§ GIVEN INFORMATION
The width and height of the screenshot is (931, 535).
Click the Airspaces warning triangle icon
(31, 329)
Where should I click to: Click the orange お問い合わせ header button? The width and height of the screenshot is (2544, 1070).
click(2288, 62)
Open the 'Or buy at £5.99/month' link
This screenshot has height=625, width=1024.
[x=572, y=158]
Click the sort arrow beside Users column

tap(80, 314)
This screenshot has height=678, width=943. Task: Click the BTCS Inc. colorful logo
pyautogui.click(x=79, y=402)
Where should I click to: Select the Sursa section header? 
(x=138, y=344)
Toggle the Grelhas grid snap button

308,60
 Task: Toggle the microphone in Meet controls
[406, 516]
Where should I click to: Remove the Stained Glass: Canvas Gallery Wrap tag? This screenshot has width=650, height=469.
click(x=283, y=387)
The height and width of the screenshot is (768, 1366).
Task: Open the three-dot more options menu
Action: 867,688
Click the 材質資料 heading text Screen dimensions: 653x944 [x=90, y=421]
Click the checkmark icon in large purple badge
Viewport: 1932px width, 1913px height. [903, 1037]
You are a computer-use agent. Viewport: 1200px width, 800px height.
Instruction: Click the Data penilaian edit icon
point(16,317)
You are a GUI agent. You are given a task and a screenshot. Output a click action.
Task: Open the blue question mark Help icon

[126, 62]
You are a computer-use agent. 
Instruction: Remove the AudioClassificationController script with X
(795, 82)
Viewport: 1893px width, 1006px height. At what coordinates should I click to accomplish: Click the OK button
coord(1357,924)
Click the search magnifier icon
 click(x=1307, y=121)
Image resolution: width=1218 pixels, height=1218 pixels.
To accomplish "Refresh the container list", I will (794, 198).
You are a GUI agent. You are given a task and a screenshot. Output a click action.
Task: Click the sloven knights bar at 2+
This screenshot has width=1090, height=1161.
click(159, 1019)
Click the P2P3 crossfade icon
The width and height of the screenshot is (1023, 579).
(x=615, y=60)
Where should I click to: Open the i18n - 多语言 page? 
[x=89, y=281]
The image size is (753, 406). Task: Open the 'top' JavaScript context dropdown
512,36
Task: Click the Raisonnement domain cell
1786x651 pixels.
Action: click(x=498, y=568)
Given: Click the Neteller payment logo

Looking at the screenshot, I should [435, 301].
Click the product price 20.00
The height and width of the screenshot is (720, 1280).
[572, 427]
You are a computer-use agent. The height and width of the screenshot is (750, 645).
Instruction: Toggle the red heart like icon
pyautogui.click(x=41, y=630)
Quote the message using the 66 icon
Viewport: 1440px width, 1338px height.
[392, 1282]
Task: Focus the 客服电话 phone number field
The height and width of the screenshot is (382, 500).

§ THE TASK
Copy out only the lines of the records above from the one with "Toggle the Grelhas grid snap button" through the one with "Task: Focus the 客服电话 phone number field", exactly as they stand, both included.

§ WRITTEN ANSWER
Toggle the Grelhas grid snap button

308,60
 Task: Toggle the microphone in Meet controls
[406, 516]
Where should I click to: Remove the Stained Glass: Canvas Gallery Wrap tag? This screenshot has width=650, height=469.
click(x=283, y=387)
The height and width of the screenshot is (768, 1366).
Task: Open the three-dot more options menu
Action: 867,688
Click the 材質資料 heading text Screen dimensions: 653x944 [x=90, y=421]
Click the checkmark icon in large purple badge
Viewport: 1932px width, 1913px height. [903, 1037]
You are a computer-use agent. Viewport: 1200px width, 800px height.
Instruction: Click the Data penilaian edit icon
point(16,317)
You are a GUI agent. You are given a task and a screenshot. Output a click action.
Task: Open the blue question mark Help icon

[126, 62]
You are a computer-use agent. 
Instruction: Remove the AudioClassificationController script with X
(795, 82)
Viewport: 1893px width, 1006px height. At what coordinates should I click to accomplish: Click the OK button
coord(1357,924)
Click the search magnifier icon
 click(x=1307, y=121)
Image resolution: width=1218 pixels, height=1218 pixels.
To accomplish "Refresh the container list", I will (794, 198).
You are a GUI agent. You are given a task and a screenshot. Output a click action.
Task: Click the sloven knights bar at 2+
This screenshot has width=1090, height=1161.
click(159, 1019)
Click the P2P3 crossfade icon
The width and height of the screenshot is (1023, 579).
(x=615, y=60)
Where should I click to: Open the i18n - 多语言 page? 
[x=89, y=281]
The image size is (753, 406). Task: Open the 'top' JavaScript context dropdown
512,36
Task: Click the Raisonnement domain cell
1786x651 pixels.
Action: click(x=498, y=568)
Given: Click the Neteller payment logo

Looking at the screenshot, I should [435, 301].
Click the product price 20.00
The height and width of the screenshot is (720, 1280).
[572, 427]
You are a computer-use agent. The height and width of the screenshot is (750, 645).
Instruction: Toggle the red heart like icon
pyautogui.click(x=41, y=630)
Quote the message using the 66 icon
Viewport: 1440px width, 1338px height.
[392, 1282]
Task: Focus the 客服电话 phone number field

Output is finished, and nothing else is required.